Yalçın Bayer: Yeter! Söz milletin






Yalçın BAYER
Haberin Devamı

TBMM'li kooperatif rant kapısı oldu

TBMM Başkanlığı'na ve Adalet Bakanlığı'na duyurmak istiyorum. SS Parlamenterler Konut Yapı Kooperatifi, İstanbul Beylikdüzü'nde kuruludur. Kooperatifte 500 eski ve yeni parlamenter üyedir. Ancak bugün parlamenter kökenlilerin sayısı 50 dolayına inmiştir.

Bu kooperatife üye olmak herkes için kazık olmuştur.

İlk önce... Kooperatifler Yasası'nın değiştirilen 1. maddesi gereğince kamu kuruluşları adı ile kooperatif kurulamayacağını, aksi takdirde 6 ay hapis cezası gerektirdiğini kooperatifin kongresinde defalarca dile getirdim. Dinlenmedi.

40-50 bin dolara mal olması gereken daireler, düzenli aidat ödeyenler için en az 120 bin dolar ile (bir kısım ortaklar da bankadan 40 bin dolar borçlandıkları için) 160 bin dolara mal olmaktadır. Salon ve üç odalı bir konut, göstermelik havuz ve saunayla bu fiyatlara yükseltilmiştir. Bayındırlık birim fiyatlarına göre konutların en fazla 30-35 bin dolar olması gerekmektedir. Nitekim aynı bölgedeki Emlakbank'ın konutları 45, Adliye mensuplarının konutları 20-25, Jetpa'nınkiler de en fazla 35 bin dolara çıkmaktadır.

_ _ _ _ _ _ _

[Alıştırma görevleri]:
1 – Parlamenterlerin konut kooperatifi hakkındaki yazıdan "İlk önce... Kooperatifler" ile başlayıp "dile getirdim. Dinlenmedi." ifadesine kadar süren bölümü, tek harfini bile değiştirmeden yeniden yazın.
2 – Parlamenterlerin konut kooperatifi hakkındaki yazının devamını, son cümlesinin hemen ardından başlayarak yazın.
Kayıtların bu çalışmada hiçbir rolü yoktur.

[Veriler]:
_ _ _ _ _ _ _

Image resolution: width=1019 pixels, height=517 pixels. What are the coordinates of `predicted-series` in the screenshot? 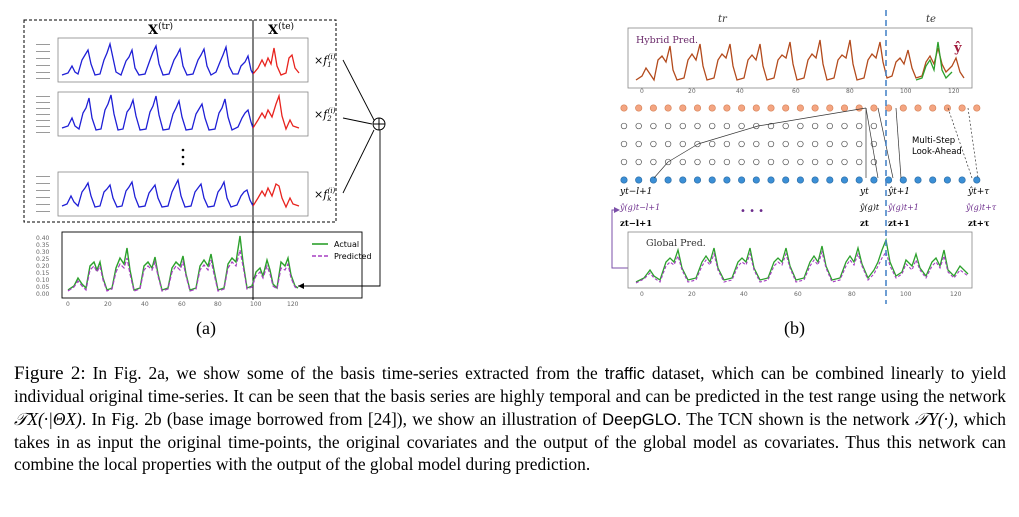 It's located at (183, 270).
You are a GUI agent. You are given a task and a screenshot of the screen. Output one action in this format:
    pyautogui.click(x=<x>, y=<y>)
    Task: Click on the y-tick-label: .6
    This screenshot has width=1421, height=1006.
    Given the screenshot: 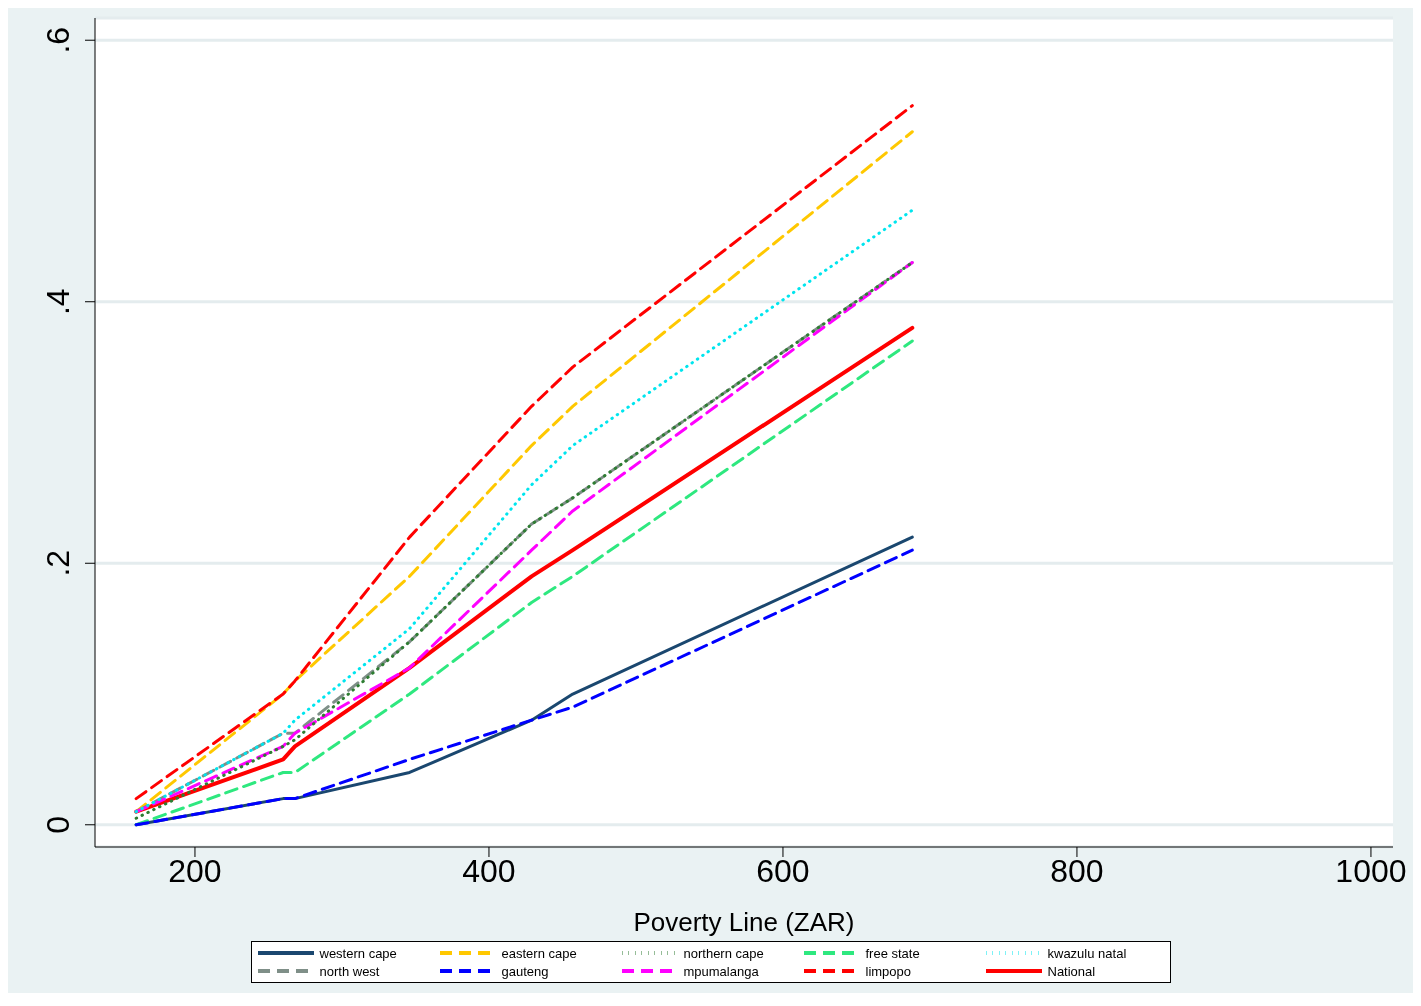 What is the action you would take?
    pyautogui.click(x=58, y=40)
    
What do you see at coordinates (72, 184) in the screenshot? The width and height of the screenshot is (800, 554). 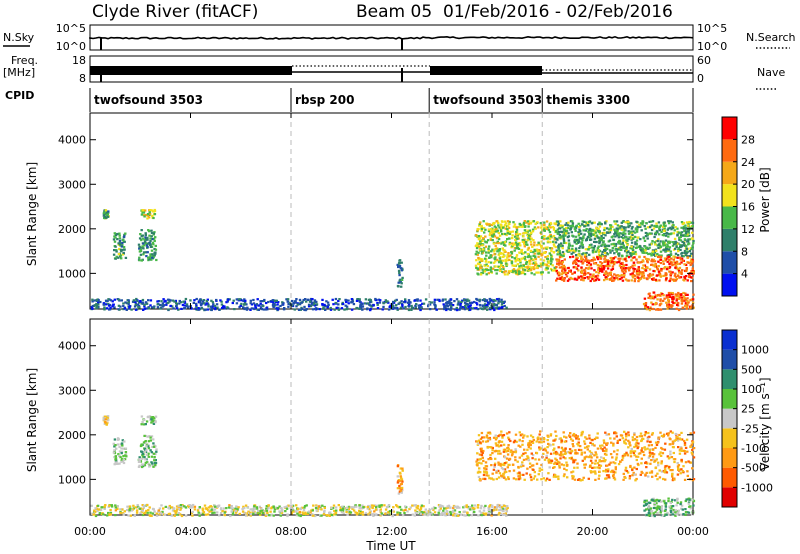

_ _ _ _ _ _ _

[Yazılı yanıtlarınız]:
1 –
İlk önce... Kooperatifler Yasası'nın değiştirilen 1. maddesi gereğince kamu kuruluşları adı ile kooperatif kurulamayacağını, aksi takdirde 6 ay hapis cezası gerektirdiğini kooperatifin kongresinde defalarca dile getirdim. Dinlenmedi.

2 –
Kooperatif üyesi öğretmen oğlumun geliri olmadığı için kooperatifin aidatlarını ben ödemek zorunda kalıyorum. Oğlum ‘‘Baba bu kirli kooperatife beni ortak etme, ne yaparsan yap, bir öğretmen bu parayı nasıl öder?’’ diye beni uyarıyor.

Kooperatif yöneticilerine birçok kez yolsuzluk yapıldığını söyledim. Cumhuriyet Savcılığı'na birçok gerçeği de intikal ettirdim. Maalesef, zamanaşımına uğramadığı halde, zamanaşımına uğratıldı.

Birçok eski parlamenter bu paraları ödeyemediğinen ya ihraç oldular; ya devrettiler. TBMM, sadece reklam aracı olmuş ve rant yaratılmıştır. TBMM Başkanı Ömer İzgi'nin, Meclis'in haysiyetini koruması gerekmektedir.

Açıkça söylüyorum; ortada zimmet ve Kooperatifler Kanunu'na muhalefet ve emniyeti suiistimal suçları vardır. Bu suçların bugüne kadar takipsiz kalması karşısında acaba Jandarma Genel Komutanlığı'na mı müracaat etsem diye düşünmüyor da değilim.

Pazar günü kongrede bütün bunları konuşacağız.

Mehmet FEYYAT-E.C. Savcısı ve İstanbul Senatörü

Tütüncünün acısı

MECLİS'ten gece yarıları çıkarılan tütün kanunları ile açlığa mahkûm edildi tütün üreticileri, yazık oldu.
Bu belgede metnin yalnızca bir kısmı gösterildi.